**Collected data entries:**
━━━━
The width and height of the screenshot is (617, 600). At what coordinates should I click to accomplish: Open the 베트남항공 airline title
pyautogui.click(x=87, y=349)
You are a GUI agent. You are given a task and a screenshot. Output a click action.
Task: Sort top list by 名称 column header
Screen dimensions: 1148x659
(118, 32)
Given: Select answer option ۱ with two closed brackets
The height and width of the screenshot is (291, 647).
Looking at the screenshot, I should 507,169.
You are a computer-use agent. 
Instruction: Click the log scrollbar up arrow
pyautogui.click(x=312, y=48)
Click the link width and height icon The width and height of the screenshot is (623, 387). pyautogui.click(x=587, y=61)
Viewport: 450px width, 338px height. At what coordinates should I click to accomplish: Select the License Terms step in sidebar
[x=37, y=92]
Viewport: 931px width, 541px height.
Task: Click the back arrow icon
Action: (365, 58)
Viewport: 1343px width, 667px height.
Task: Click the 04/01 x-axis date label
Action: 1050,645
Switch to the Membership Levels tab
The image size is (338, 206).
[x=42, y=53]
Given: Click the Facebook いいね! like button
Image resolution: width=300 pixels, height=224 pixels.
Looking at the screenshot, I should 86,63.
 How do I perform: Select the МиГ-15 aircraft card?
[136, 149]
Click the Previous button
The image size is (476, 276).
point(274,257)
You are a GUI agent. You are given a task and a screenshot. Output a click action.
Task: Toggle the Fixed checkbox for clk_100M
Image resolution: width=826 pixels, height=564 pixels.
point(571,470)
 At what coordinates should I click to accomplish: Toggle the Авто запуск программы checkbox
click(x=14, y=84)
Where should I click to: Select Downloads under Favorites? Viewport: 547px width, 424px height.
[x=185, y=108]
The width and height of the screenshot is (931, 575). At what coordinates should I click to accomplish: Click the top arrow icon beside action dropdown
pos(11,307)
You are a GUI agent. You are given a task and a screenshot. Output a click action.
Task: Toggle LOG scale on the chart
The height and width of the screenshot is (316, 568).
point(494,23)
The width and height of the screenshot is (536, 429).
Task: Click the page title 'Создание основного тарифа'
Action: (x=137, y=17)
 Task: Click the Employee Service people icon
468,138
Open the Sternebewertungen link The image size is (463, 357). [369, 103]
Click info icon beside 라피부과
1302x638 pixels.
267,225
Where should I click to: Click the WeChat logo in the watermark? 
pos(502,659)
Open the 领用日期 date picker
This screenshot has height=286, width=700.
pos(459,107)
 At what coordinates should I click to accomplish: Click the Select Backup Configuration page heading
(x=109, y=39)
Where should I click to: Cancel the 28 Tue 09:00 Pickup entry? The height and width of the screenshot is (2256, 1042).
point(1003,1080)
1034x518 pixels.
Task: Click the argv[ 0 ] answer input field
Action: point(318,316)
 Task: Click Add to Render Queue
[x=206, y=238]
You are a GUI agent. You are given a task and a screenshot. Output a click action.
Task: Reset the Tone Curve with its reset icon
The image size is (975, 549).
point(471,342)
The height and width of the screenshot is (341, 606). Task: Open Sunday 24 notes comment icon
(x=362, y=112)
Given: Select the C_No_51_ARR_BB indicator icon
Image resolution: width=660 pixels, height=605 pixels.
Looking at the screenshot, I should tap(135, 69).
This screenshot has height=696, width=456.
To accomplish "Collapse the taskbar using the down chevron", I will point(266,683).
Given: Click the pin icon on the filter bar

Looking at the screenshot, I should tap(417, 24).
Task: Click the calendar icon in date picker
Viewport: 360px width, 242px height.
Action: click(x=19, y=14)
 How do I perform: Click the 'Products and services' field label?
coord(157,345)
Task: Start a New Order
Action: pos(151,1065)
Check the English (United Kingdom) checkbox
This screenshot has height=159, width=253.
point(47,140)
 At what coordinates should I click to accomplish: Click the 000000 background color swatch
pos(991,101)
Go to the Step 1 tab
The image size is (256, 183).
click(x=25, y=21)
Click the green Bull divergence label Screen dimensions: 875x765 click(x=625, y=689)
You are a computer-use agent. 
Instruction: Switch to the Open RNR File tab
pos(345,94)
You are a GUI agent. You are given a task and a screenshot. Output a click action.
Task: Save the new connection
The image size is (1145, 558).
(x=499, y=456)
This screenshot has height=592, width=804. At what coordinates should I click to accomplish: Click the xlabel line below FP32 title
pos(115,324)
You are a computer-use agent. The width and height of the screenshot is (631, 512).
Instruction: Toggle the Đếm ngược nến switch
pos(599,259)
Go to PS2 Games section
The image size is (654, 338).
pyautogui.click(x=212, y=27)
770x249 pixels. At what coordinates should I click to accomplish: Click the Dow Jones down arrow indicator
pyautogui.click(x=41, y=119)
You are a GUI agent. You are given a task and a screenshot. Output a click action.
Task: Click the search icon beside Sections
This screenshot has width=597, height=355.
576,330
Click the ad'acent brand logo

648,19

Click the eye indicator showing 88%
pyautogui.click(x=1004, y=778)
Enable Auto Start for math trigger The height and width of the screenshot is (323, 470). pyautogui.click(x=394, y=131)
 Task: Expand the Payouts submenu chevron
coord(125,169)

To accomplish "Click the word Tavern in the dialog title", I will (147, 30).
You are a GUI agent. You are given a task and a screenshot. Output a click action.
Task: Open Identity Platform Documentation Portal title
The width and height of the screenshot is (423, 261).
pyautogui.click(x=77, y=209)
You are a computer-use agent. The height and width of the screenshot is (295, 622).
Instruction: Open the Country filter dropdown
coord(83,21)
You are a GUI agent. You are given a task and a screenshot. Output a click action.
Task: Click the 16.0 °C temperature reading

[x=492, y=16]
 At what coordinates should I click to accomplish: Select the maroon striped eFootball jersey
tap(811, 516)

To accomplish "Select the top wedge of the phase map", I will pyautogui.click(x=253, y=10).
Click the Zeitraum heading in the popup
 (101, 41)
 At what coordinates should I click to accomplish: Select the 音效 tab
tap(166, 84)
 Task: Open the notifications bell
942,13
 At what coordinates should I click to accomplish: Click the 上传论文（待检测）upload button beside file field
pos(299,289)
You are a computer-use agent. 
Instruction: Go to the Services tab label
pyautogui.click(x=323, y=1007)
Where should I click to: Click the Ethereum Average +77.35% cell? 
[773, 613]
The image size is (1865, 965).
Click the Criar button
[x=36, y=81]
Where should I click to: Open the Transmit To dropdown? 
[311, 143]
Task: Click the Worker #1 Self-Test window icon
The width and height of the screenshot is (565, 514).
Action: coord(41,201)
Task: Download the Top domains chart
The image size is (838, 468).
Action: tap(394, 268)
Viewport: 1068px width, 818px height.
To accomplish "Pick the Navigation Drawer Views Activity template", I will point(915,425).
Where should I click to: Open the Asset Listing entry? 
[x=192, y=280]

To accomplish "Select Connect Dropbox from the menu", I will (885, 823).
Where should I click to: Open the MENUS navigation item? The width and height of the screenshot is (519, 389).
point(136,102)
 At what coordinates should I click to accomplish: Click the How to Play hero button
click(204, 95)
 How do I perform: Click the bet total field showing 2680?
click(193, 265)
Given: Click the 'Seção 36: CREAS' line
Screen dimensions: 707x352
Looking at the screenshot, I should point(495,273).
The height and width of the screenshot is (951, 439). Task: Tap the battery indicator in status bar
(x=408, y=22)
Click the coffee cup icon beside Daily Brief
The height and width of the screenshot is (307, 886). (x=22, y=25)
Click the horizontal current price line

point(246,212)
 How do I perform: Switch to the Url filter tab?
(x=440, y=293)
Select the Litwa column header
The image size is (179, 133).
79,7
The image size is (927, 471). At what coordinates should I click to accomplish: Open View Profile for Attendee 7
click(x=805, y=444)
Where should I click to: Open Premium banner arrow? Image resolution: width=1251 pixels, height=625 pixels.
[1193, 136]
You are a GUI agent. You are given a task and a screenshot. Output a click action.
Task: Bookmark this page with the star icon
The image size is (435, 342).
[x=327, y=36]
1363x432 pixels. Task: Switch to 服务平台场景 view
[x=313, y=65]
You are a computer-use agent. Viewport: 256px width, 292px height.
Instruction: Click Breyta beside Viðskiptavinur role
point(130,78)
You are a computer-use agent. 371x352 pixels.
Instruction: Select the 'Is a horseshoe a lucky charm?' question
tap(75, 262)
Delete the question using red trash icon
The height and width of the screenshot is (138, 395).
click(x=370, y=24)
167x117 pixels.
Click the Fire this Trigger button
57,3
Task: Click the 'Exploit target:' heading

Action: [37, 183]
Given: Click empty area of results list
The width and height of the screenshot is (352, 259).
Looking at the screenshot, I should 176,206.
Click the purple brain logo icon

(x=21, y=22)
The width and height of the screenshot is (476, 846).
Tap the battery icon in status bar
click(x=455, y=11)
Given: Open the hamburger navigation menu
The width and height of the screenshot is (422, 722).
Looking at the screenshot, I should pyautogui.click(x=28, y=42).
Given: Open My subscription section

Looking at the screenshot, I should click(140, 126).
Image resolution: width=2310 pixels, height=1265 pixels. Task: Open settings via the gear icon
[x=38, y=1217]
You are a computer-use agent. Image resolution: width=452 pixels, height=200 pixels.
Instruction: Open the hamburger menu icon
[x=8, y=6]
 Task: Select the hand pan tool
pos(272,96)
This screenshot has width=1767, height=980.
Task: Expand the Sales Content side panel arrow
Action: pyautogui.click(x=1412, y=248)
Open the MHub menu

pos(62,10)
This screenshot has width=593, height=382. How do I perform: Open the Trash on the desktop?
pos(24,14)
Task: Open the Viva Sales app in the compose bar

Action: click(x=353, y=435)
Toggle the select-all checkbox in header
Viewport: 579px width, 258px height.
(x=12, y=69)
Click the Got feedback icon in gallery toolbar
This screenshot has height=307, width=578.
━━━━
**PROBLEM DETAILS:** Using the records above, say how many lines include the string "computer". Only the number is wanted.

**COMPLETED TASK:** 8